Coleta seletiva não-oficial significa emprego e renda para catadores e economia e ganhos ambientais para a cidade

Lixo é inclusão social para 20 mil em SP

João Wainer/Folha Imagem
O ex-porteiro Carlos Roberto Santana, que há oito anos trabalha como catador de papel, chega com seu carrinho à Coopamare


MARIANA VIVEIROS
DA REPORTAGEM LOCAL

Jornais velhos, garrafas plásticas, embalagens de vidro e latas de alumínios podem ser um problema quando vão para o lixo e, de lá, para aterros sanitários.
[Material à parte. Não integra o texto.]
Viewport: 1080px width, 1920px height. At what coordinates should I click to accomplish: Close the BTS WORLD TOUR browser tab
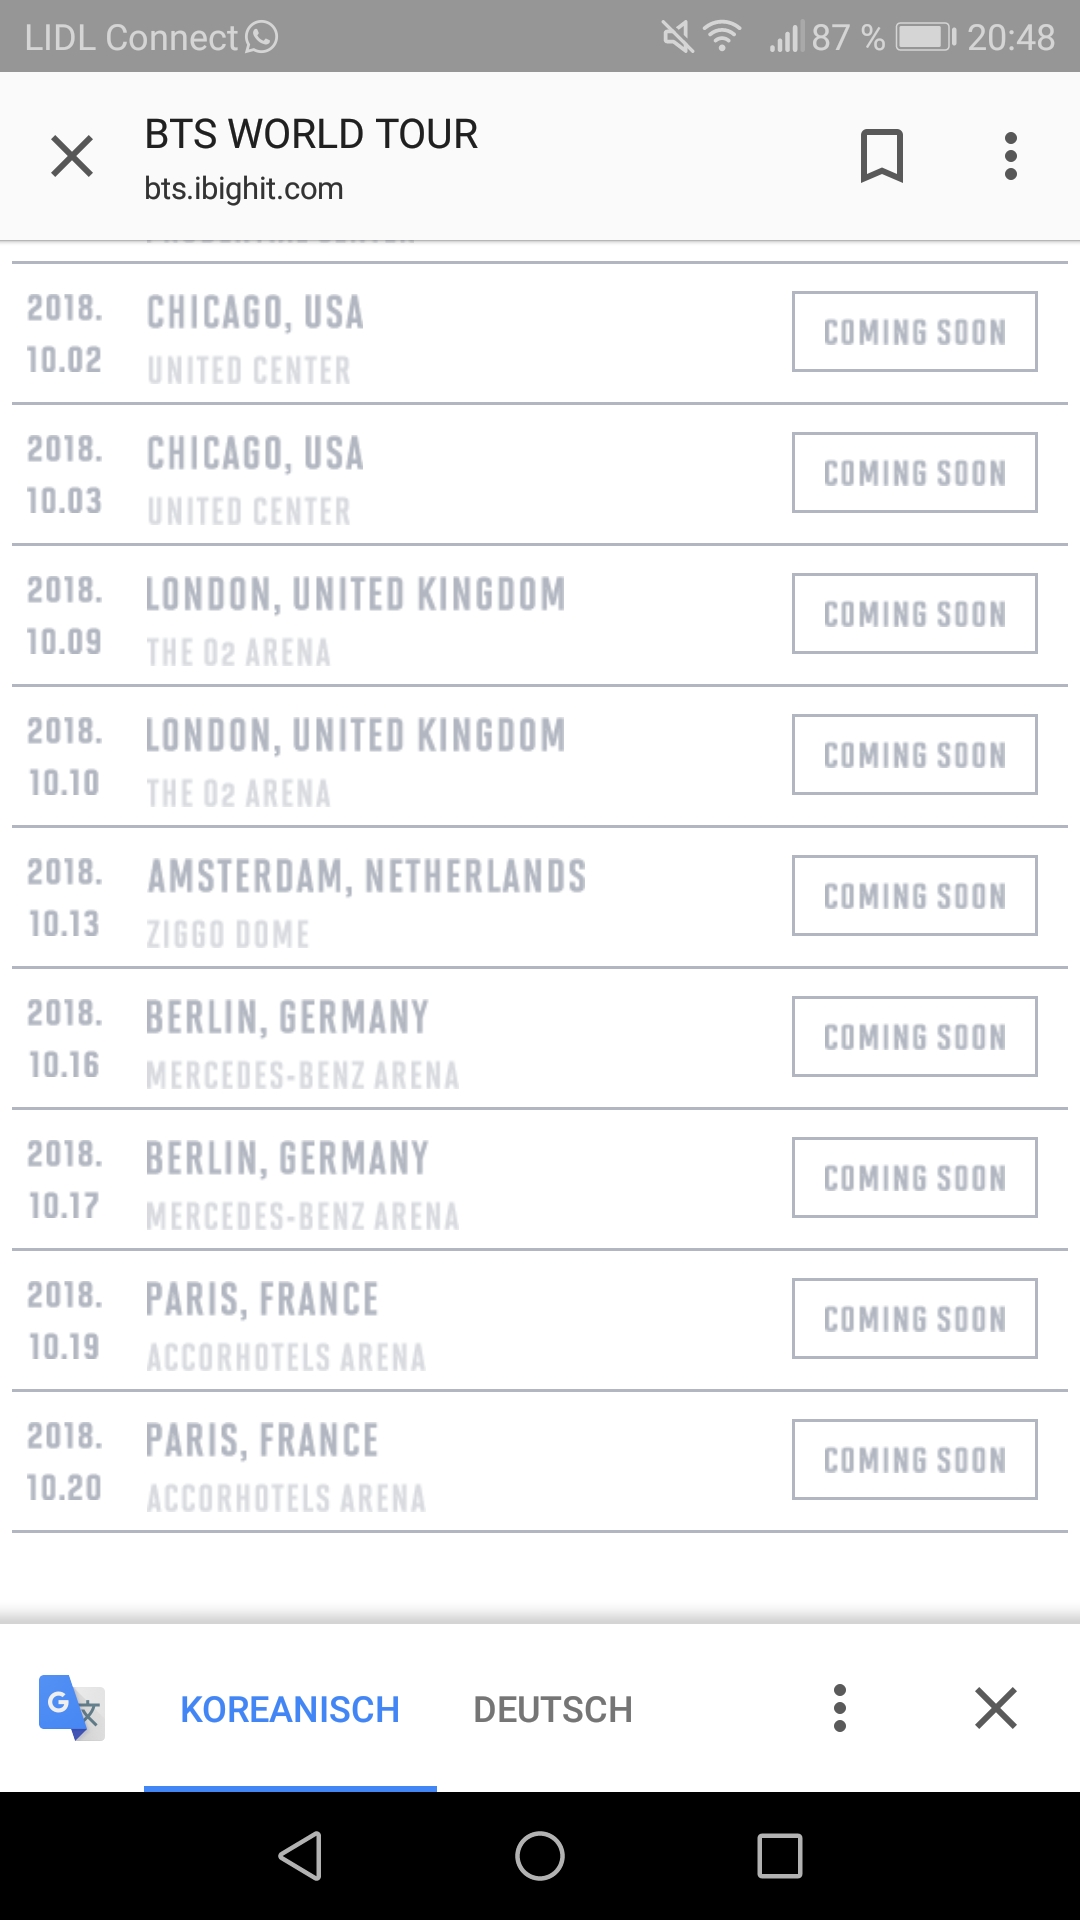72,156
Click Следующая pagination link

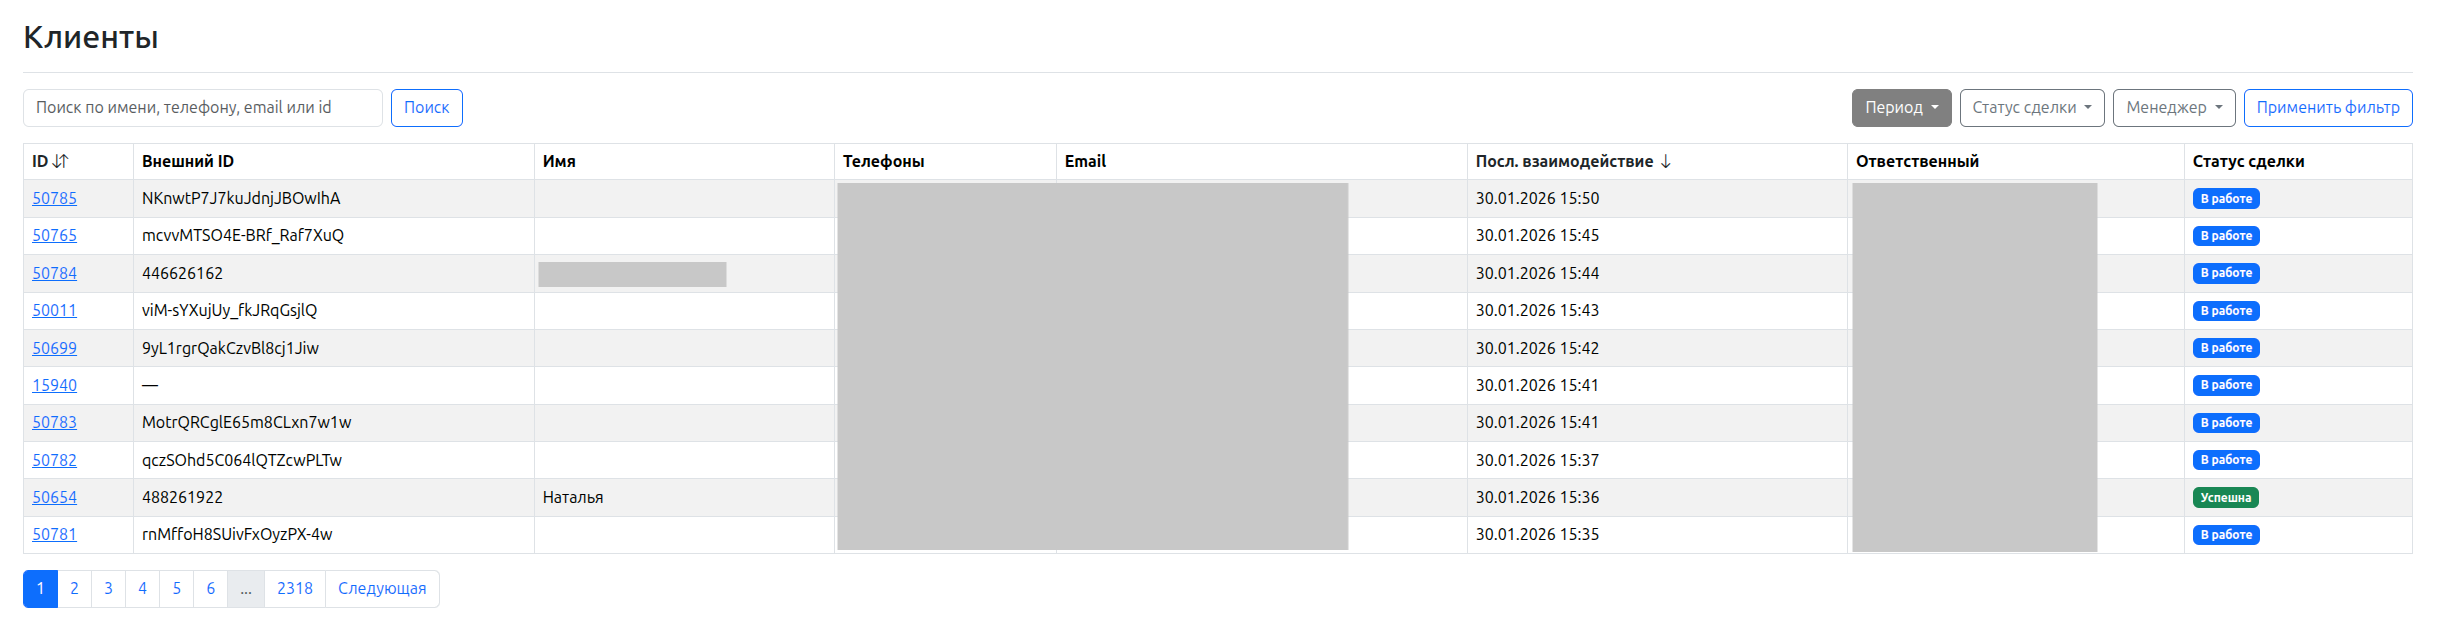coord(382,589)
Mas podem ser também uma solução quando vão para as carroças dos cerca de 20 mil catadores em atividade na cidade de São Paulo.
Com um ganho médio mensal de R$ 300 -que pode ser maior dependendo da época do ano e do poder de barganha da hora de vender o material-, cada um deles conseguiu, por meio do lixo reciclável, escapar das estatísticas de desemprego e miséria.
Mais que isso, são vistos hoje como fundamentais na elaboração das políticas públicas de gestão de resíduos sólidos por ambientalistas, economistas e representantes da indústria.
Em São Paulo, os catadores estão em todos os lugares. Segundo estudo da Fipe (Fundação Instituto de Pesquisas Econômicas) do início do ano passado, dos cerca de 8.000 moradores de rua do centro da cidade, 3.018 (37,7%) vivem de catar material reciclável.
O Fórum Lixo e Cidadania de São Paulo -que reúne ONGs que atuam no setor- estima que mais cerca de 17 mil sobrevivam ou complementem o orçamento da mesma forma. E o fenômeno não é exclusivo da capital paulista.
A área metropolitana de Porto Alegre tem 3.800 catadores organizados em cooperativas, segundo a Federação das Associações dos Recicladores de Resíduos Sólidos do Rio Grande do Sul.
Em Belo Horizonte (MG), só a Associação dos Catadores de Papel, Papelão e Material Reciclável conta com mais de mil membros. Pesquisa constatou que, das 320 famílias associadas, 275 possuem TV, 200, aparelho de som, 175 têm máquina de lavar e 50 têm celular.

Indispensáveis
O trabalho dos catadores é "triplamente indispensável", afirma o economista Sabetai Calderoni, pesquisador do Núcleo de Políticas e Estratégias da USP e autor de "Os Bilhões Perdidos no Lixo".
O ganho social é a geração de emprego num país que, em março, tinha, segundo o IBGE, 6,5% da população -pouco mais de 11 milhões de pessoas- fora do mercado de trabalho.
O ganho econômico é a redução de gastos das prefeituras -que pagam por tonelada de lixo coletado e depositado- e das indústrias -que, ao usarem matéria-prima reciclada, gastam menos com insumos caros e ultimamente escassos, como água e energia.
Calderoni sustenta que, na cidade de São Paulo, a coleta seletiva "particular" representa uma economia anual de R$ 330 milhões.
O lixo que deixa de ir para aterros tem ainda a vantagem de não contribuir para sua superlotação. O ganho ambiental se reflete também na menor exploração (com grande potencial predatório) de recursos como petróleo e metais.
Na cidade de São Paulo, as cooperativas, somadas às iniciativas de coleta seletiva de entidades assistenciais, respondem pelo reaproveitamento de 4% do lixo produzido (cerca de 14 mil toneladas). É muito mais que o 0,03% que a prefeitura diz reciclar.
O que o município deixa de gastar por ano com o lixo (cerca de R$ 16 milhões), em consequência dessa reciclagem, é mais de 25% do necessário para implantar o Renda Mínima (R$ 60 milhões).

Parceria
"Não é ideal que a prefeitura assuma toda a limpeza pública porque isso priva a população de uma alternativa de renda", diz o coordenador da Plastivida, Luiz Briones. A Plastivida é a comissão da Abiquim (Associação Brasileira da Indústria Química) que cuida das questões ambientais.
A inserção dos catadores em programas de coleta seletiva já acontece em outras capitais brasileiras. Para Elizabeth Grimberg, do Fórum Lixo e Cidadania e pesquisadora do Instituto Polis, isso cria também um vínculo social entre a população e os catadores.
"A questão central hoje é superar o preconceito. O catador é uma pessoa de visual degradado, que puxa um carrinho feio e leva lixo. Representa tudo o que as pessoas querem tirar da frente."
As cooperativas buscam superar o estigma e a exploração por intermediários, como aparistas (negociantes de aparas) e donos de ferros-velhos que costumam fornecer as carroças e, "em troca", pagam menos pelo material.